The technical innovation behind the materials is intriguing, for example their hats are made entirely out of plastic bottles and the knitwear is created using ‘single-thread technology’, in which the sweater is created with one continuous string of yarn, leaving no residual waste.
These production processes ensure that no animal fibres are used which would otherwise present several environmental and ethical issues. In addition, by not using animal products, VAUTE avoids the chemical-intensive and polluting processes required to produce leather and furs and helps encourage responsible production and consumption.
Encouraging responsible and sustainable practices at all levels
A recent report by KPMG titled ‘ Threading the needle: Weaving the Sustainable Development Goals into the textile, retail and apparel industry‘ describes how the opportunities companies operating within the fashion industry at all levels of the supply chain, can have a significant opportunity to improve the way they source, design, sell, and transport products and operate in a more sustainable and ethically responsible manner.
They also have an unprecedented opportunity to continue to advance gender equality, improve economic livelihoods, and mitigate climate impacts by alignment with the 17 UN Sustainable Development Goals.
Brands are the face of the industry, from designing products for durability, sustainability, and circularity and leveraging their corporate foundations beyond grants and CSR activities, as the face of the industry, brands are in a unique position to devise and shape trends that drive the industry toward a more sustainable future.

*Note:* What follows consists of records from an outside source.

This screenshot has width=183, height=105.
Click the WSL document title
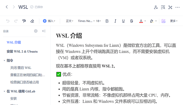[23, 7]
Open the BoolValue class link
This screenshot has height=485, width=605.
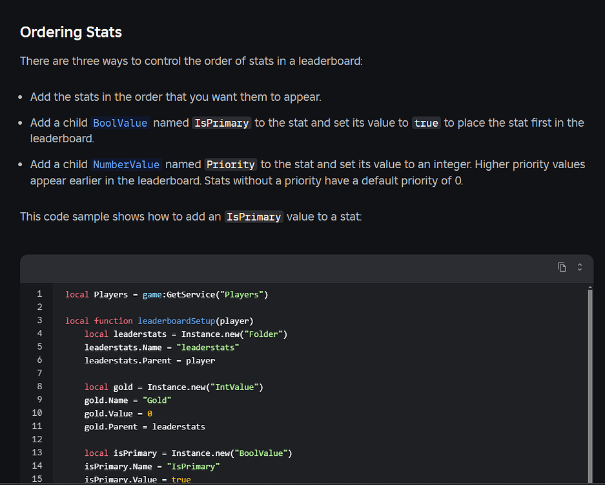tap(121, 123)
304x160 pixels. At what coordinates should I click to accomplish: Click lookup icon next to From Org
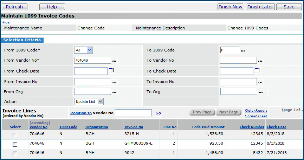pyautogui.click(x=114, y=92)
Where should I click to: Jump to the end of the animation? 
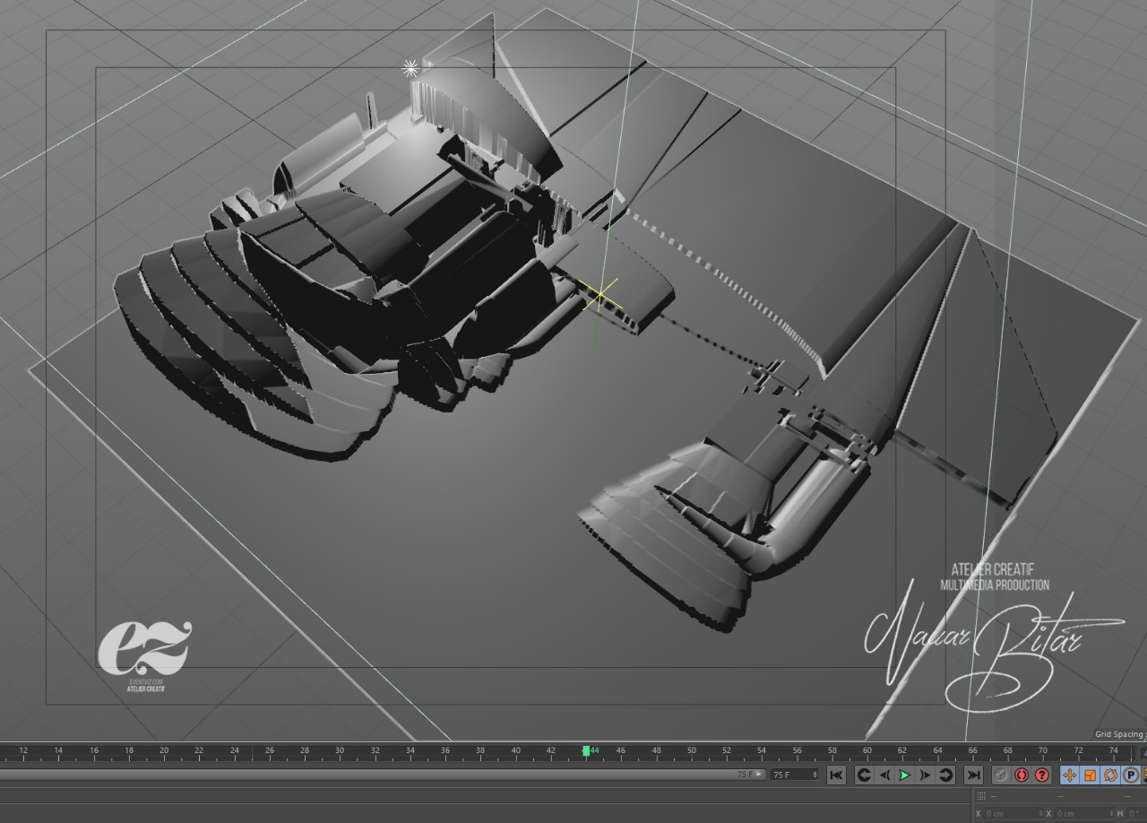(973, 775)
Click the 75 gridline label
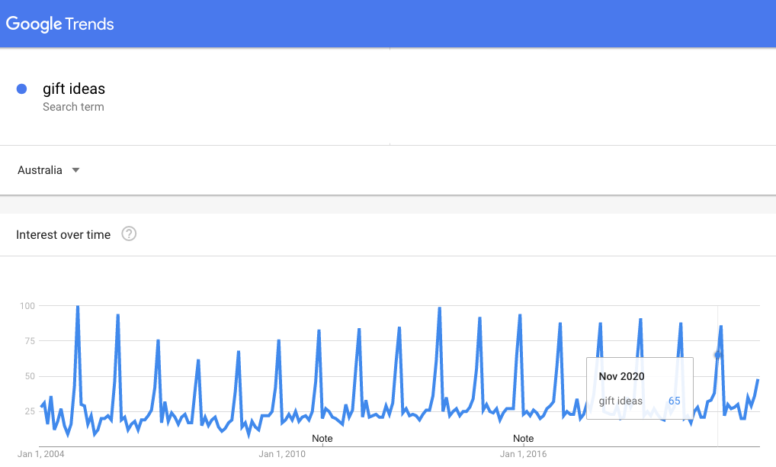Viewport: 776px width, 467px height. coord(30,341)
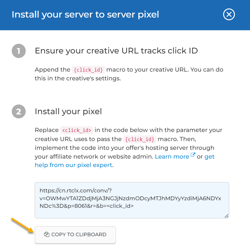The image size is (250, 251).
Task: Follow the get help from pixel expert link
Action: (x=74, y=165)
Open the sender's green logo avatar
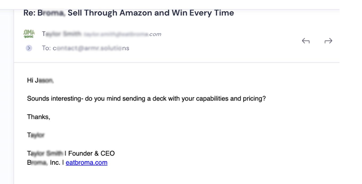The height and width of the screenshot is (184, 362). point(29,34)
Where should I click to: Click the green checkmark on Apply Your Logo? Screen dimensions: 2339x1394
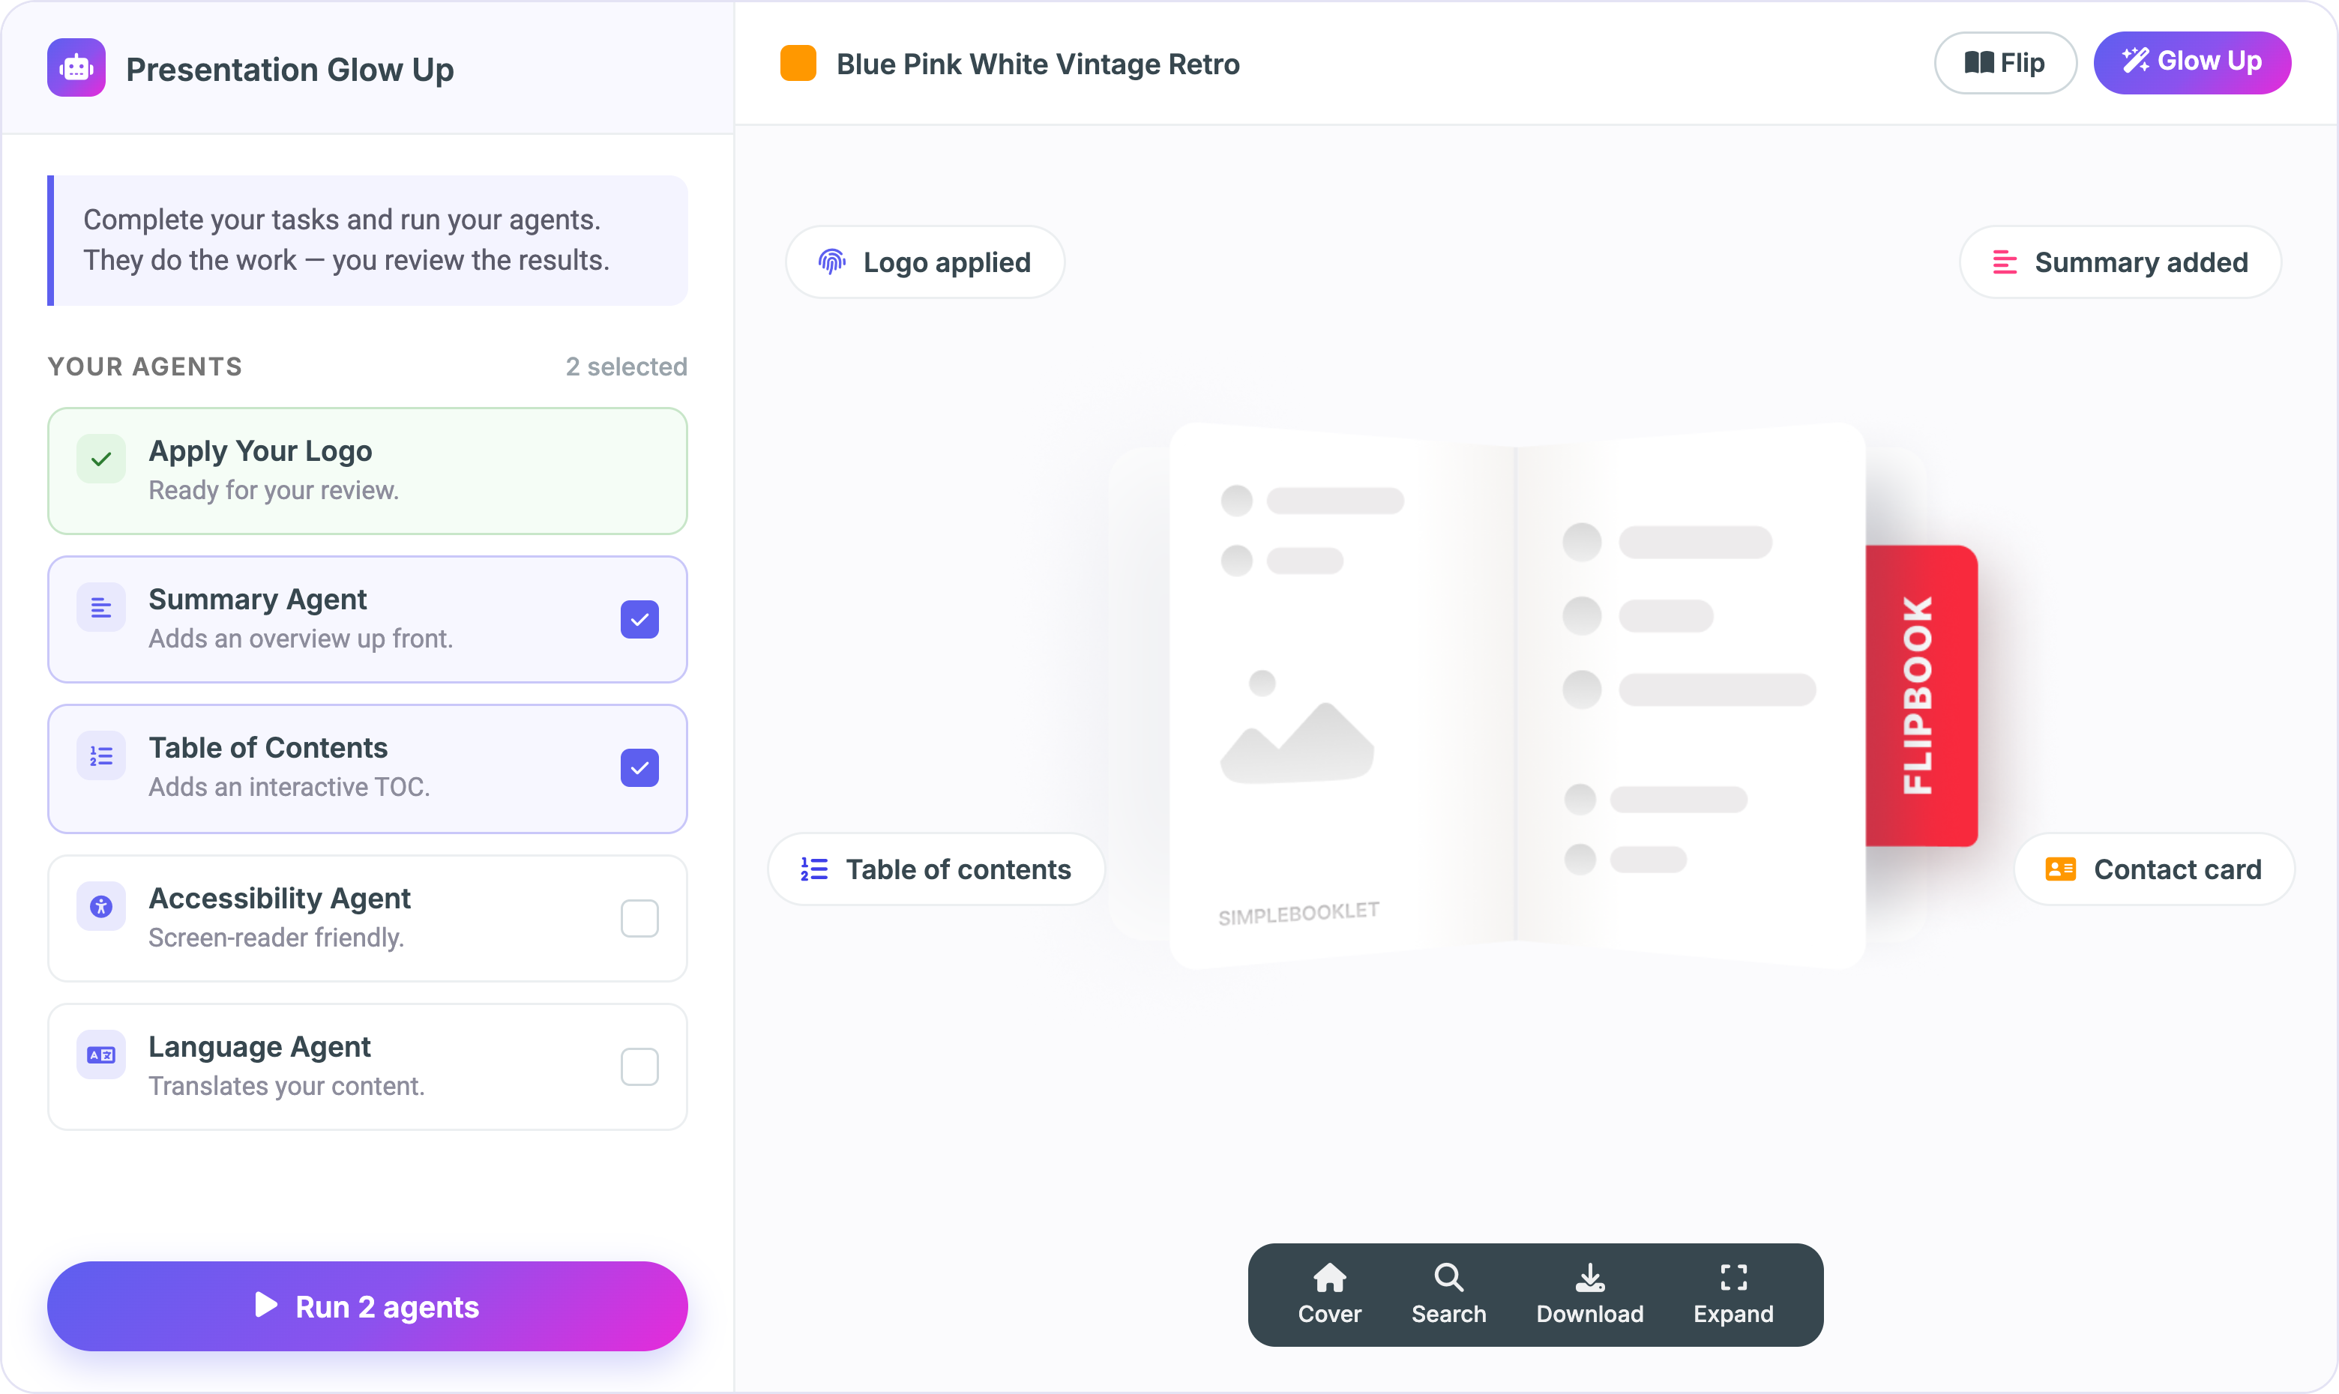coord(101,458)
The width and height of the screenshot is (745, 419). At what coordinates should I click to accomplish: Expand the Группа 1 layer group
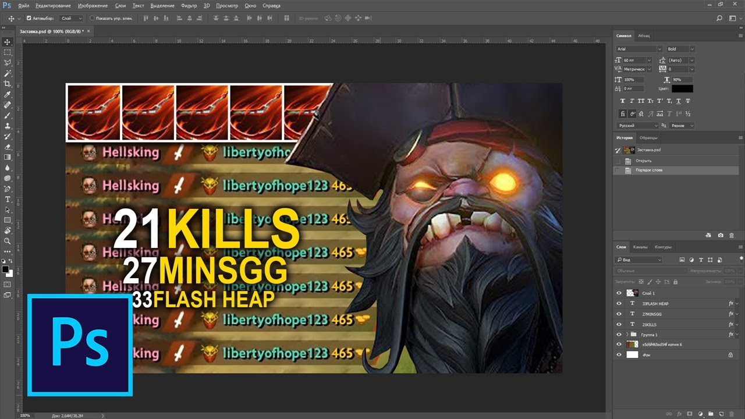coord(627,335)
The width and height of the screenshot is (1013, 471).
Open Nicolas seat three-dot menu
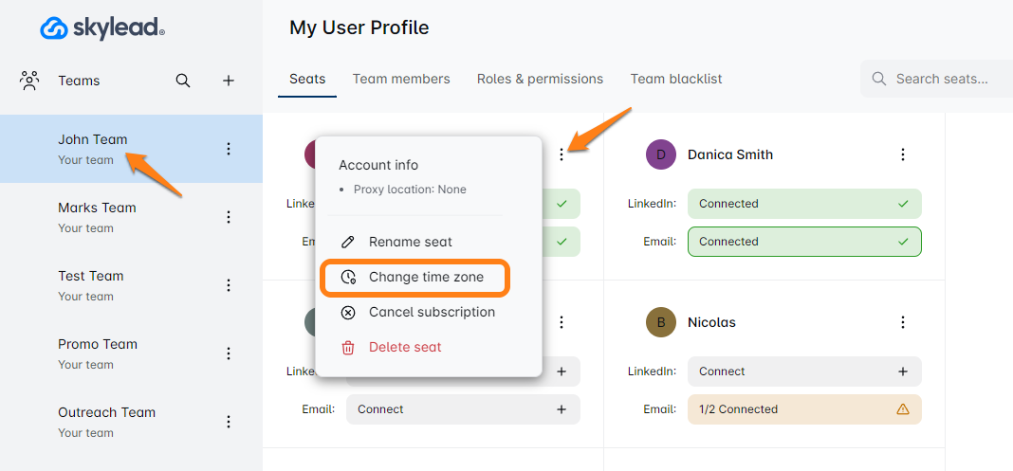(903, 322)
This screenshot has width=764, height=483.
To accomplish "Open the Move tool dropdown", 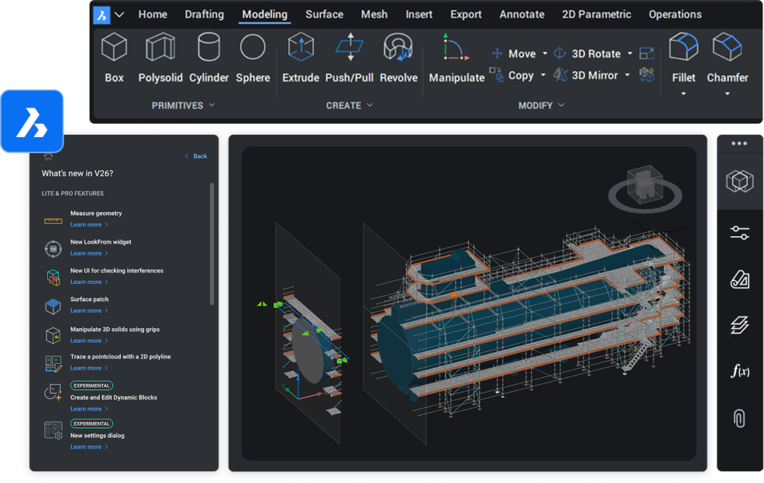I will tap(545, 53).
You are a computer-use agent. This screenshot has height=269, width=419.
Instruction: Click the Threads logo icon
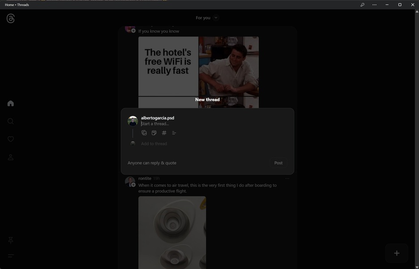(10, 18)
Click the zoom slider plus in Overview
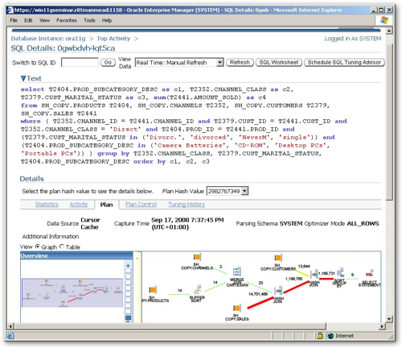Screen dimensions: 402x348 [x=128, y=266]
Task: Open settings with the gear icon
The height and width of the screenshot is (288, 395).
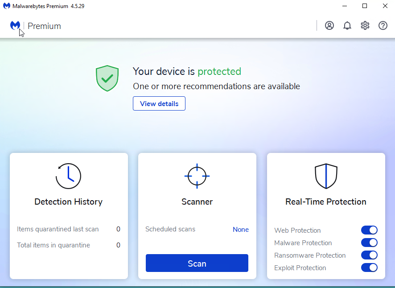Action: pyautogui.click(x=365, y=25)
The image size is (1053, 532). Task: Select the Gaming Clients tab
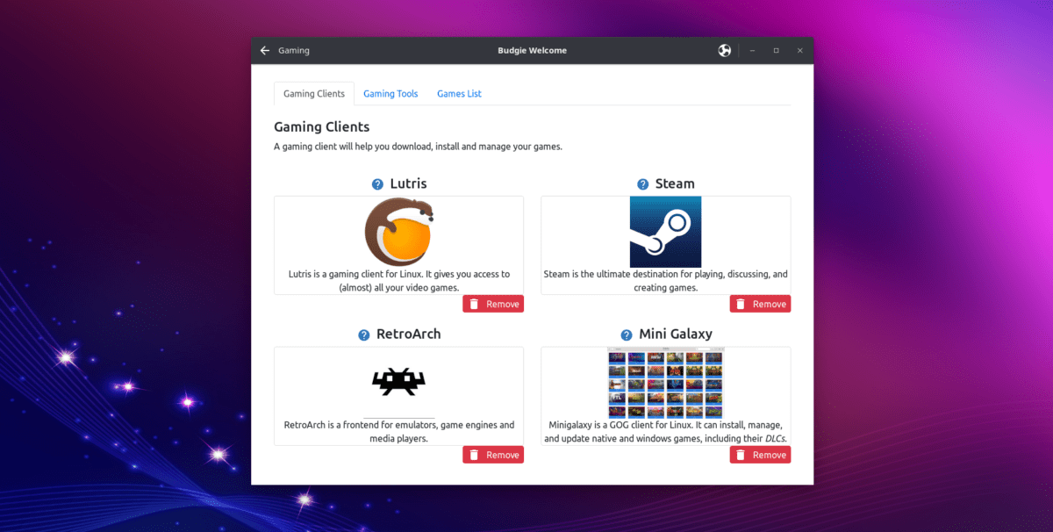[x=313, y=93]
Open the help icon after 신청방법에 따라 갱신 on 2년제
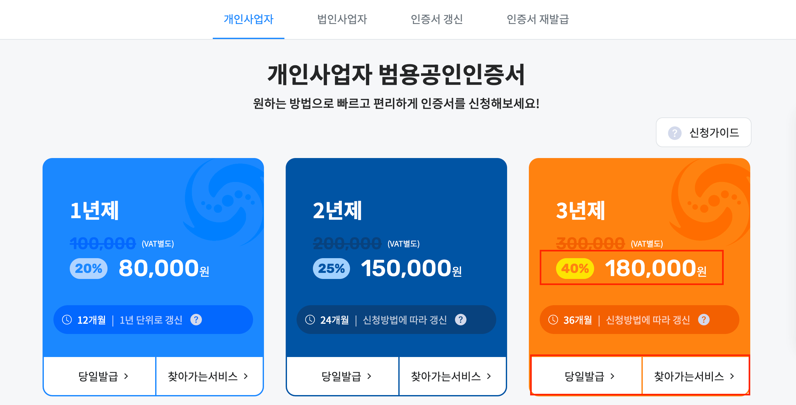Viewport: 796px width, 405px height. [461, 320]
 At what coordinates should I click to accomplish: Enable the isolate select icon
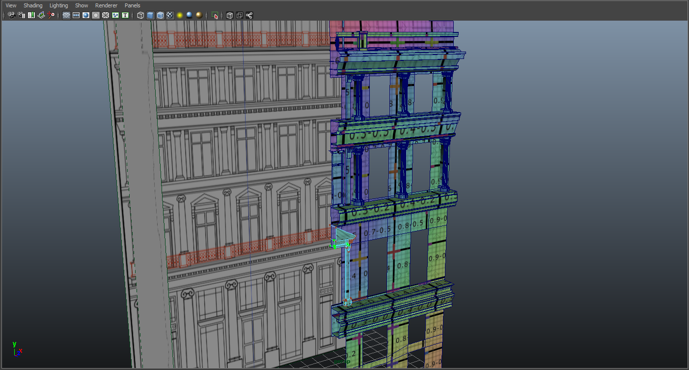[215, 15]
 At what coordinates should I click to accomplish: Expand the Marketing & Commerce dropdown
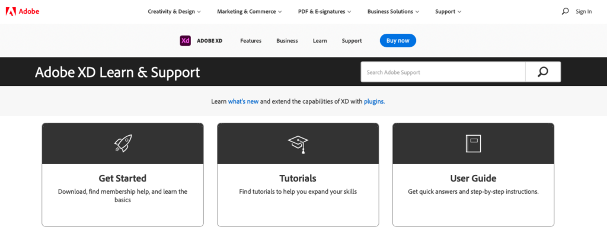pos(250,12)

Retailers work with a vast network of brands and suppliers to ensure that products they sell meet the required quality, variety, and price points. They are well placed to leverage these relationships to uncover areas for sustainability and social value efficiencies throughout the supply chain.
Suppliers represent the bulk of the environmental and social footprint in the industry but are also well placed to advance responsible consumption and production through resource management optimisations and championing best practices when it comes to water consumption, chemical usage, waste management and sustainable raw material strategies.
By using Impact to track, monitor and report on a range of sustainability initiatives, businesses can not only better understand the true effect their actions have on society, but also develop evidence-based sustainability strategies using the right mix of foundational considerations that contribute to a more sustainable industry.